Question

The driver of a car going 96.0 km/h suddenly sees the lights of a barrier 39.0 m ahead. It takes the driver 0.75 s to apply the brakes, and the average acceleration during braking is -10.0 m/s2. (b) What is the maximum speed at which the car could be moving and not hit the barrier 39.0 m ahead?

Answer 1

Answer:

21.42m/S

Explanation:

Hello!

To solve this problem we must perform the following steps.

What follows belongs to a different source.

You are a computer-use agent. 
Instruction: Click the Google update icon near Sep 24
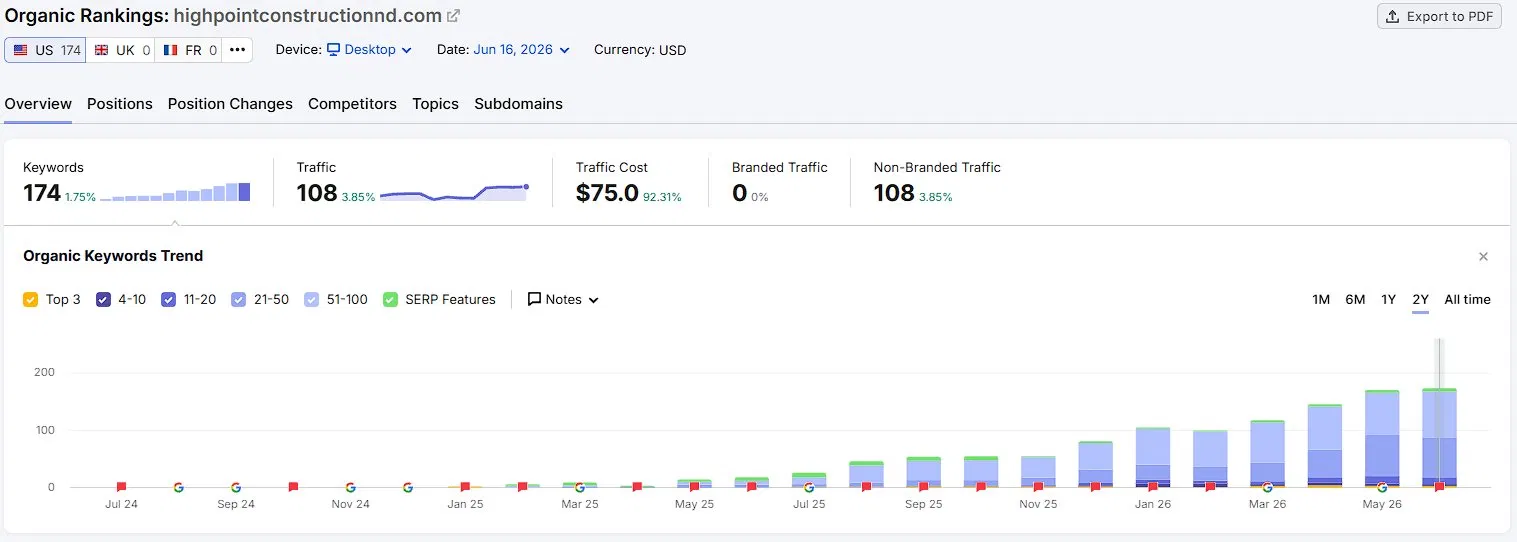236,487
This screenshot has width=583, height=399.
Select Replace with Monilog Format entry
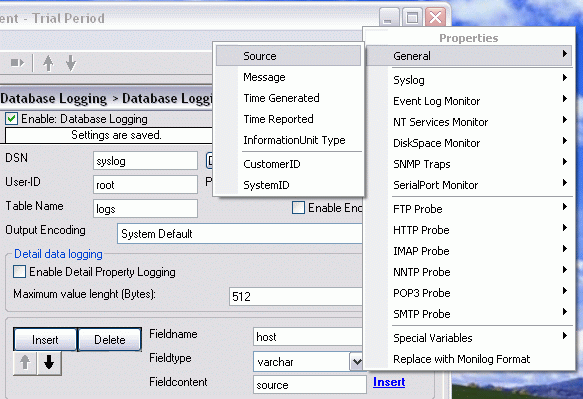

1. Find the distance traveled from until the driver reacts, this is achieved using the equation for constant speed movement.

X1=VT

where

x= distance traveled

v=initial speed

T=time=0.75s

X1=0.75Vo

we must take into account that the total distance is the sum of the distance at which the pilot reacts (x1) and when it starts to decelerate (x2)

39=0.75Vo+X2

X2=39-0.75Vo

2. Now we use the equation that defines a movement with constant acceleration.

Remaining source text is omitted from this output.